This photo was taken 41 years ago this month while backpacking in Rocky Mountain National Park (RMNP) with friends. We had just finished our freshman year at Colorado State University, and were ready to celebrate before scattering for the summer. It was warm and sunny the day we left, and we could see for miles, with hardly a cloud in the sky. How deeply good it feels to exchange a mental burden for a physical one, to walk off the inner sludge that final exams cause to accumulate, and to finally be able to greet spring with exuberance and open arms.

Taking to the mountains is a kind of spring-cleaning for the soul.

We hiked up to 11,000 feet to base camp among the fir and spruce at Lawn Lake in the Mummy Range. We were the only ones there. After making camp in mid-afternoon, we hiked around the lake, wished for fishing poles, had a leisurely dinner, and planned out our route to, weather-permitting, summit the Mummy, and, with luck, even Chapin, Chiquita, and Ypsilon mountains the next day depending on their snow cover. When you have grand plans in the mountains, you go to bed and get up early. We were bedded down before dark.

The RMNP website expressly warns about the vicissitudes of the wilderness: “Plan ahead and prepare: Plan your trip carefully. Prepare for extreme weather.” And for good reason. I can recall a July day backpacking in the park’s Never Summer range when a cloudless sky on a high plain at lunchtime became a menacing black, cold, and lightning-laced fury within the hour. We were caught high and unsheltered, forced to abandon our packs, spread out, and squat low on our haunches while the booming thunder shook the ground. I was 15, and my cheery camp counselor told the others to stay away from me, because with my mouthful of braces, the lightning would seek me out first. To this day I don’t know if she was serious or teasing. I remember finding the storm curiously invigorating-I was afraid and awed at the same time.

While sleeping the deep sleep of a college student freshly emancipated from classes and exams, the night got colder. Much colder as it turns out. We awoke around 4 a.m. when there was a muffled thump, and my tent-mate and I were immediately pinned inside our tent and sleeping bags. What in the world? I could just wriggle my arms free to push against the weight and find a flashlight. Imagine our surprise when, unzipping the tent fly, there was 3 feet of snow up the sides of the tent, the snow from the spruce having dumped with a tent-collapsing thud. Oh Oh. We were NOT prepared for snow, much less a blizzard of wet, heavy snow. Of course, back then, there were no cell phones or emergency GPS gizmos. The snow was already up to our knees, and it was steady. We could wait it out, or get out before it got deeper. We hoped, by going down, the snow would abate. So, by 4:30 a.m. we were packed and headed out by flashlight. It was a slog, sometimes the snow up to our hips.

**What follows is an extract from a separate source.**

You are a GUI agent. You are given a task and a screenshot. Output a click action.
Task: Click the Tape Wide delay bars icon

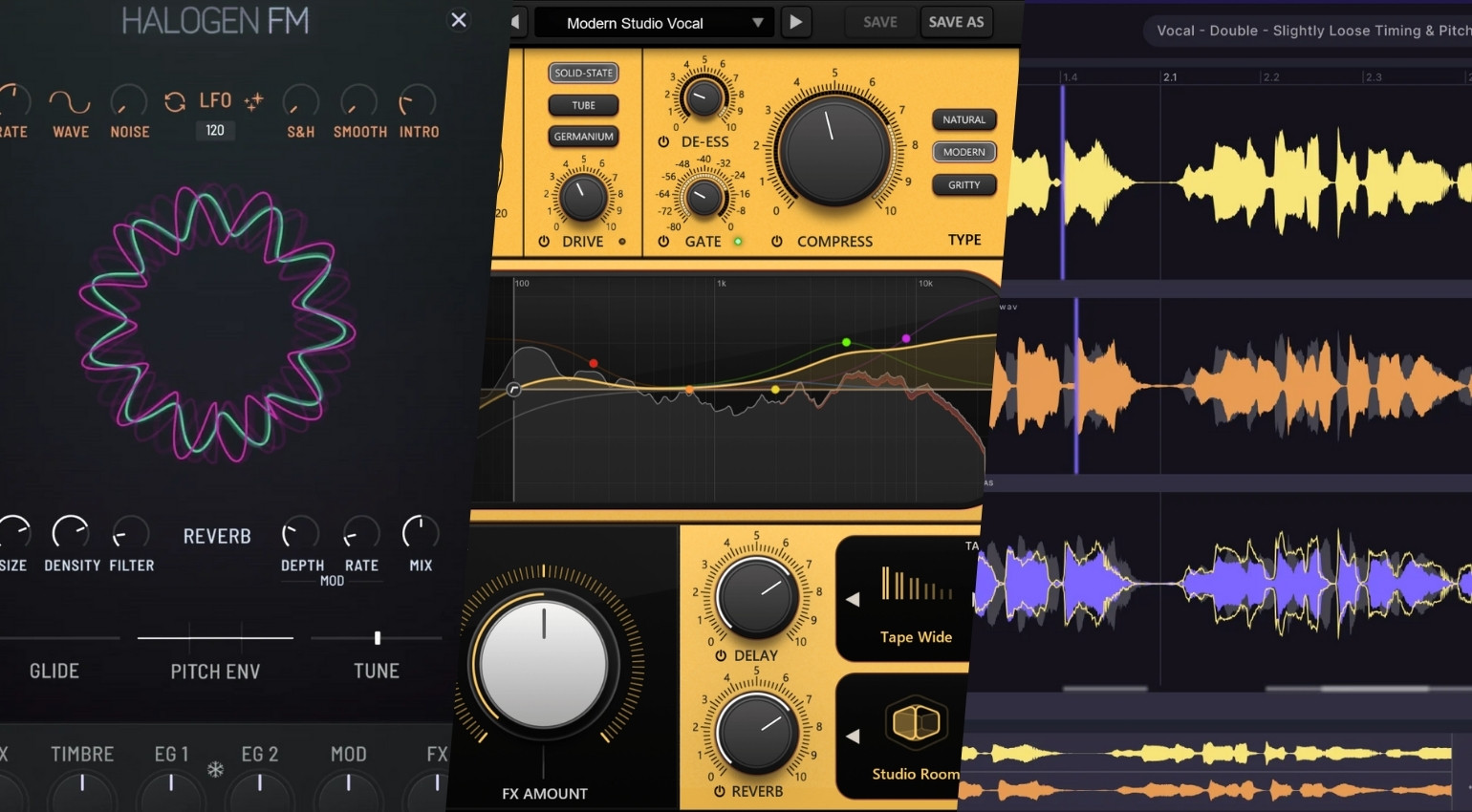916,584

But, by noon, we were safely down, and headed into Estes Park for hot coffee and the best waffles the world has ever known.

The wilderness of life has its own storms. Illness. Job loss. Poor decisions coming back back to bite us. Weather disasters. Family strife. One night we lie down in peace and happy anticipation, only to be slammed awake, smothered by the fear, anxiety, and panic of an unexpected storm. The Bible has a consistently affirming message: “Do not be afraid.” “I will never leave you.” “God is the strength of His people, and a refuge in times of trouble.” I can’t promise that the outcome is always as good as hot coffee and waffles. Knowing God, it will be far, far better.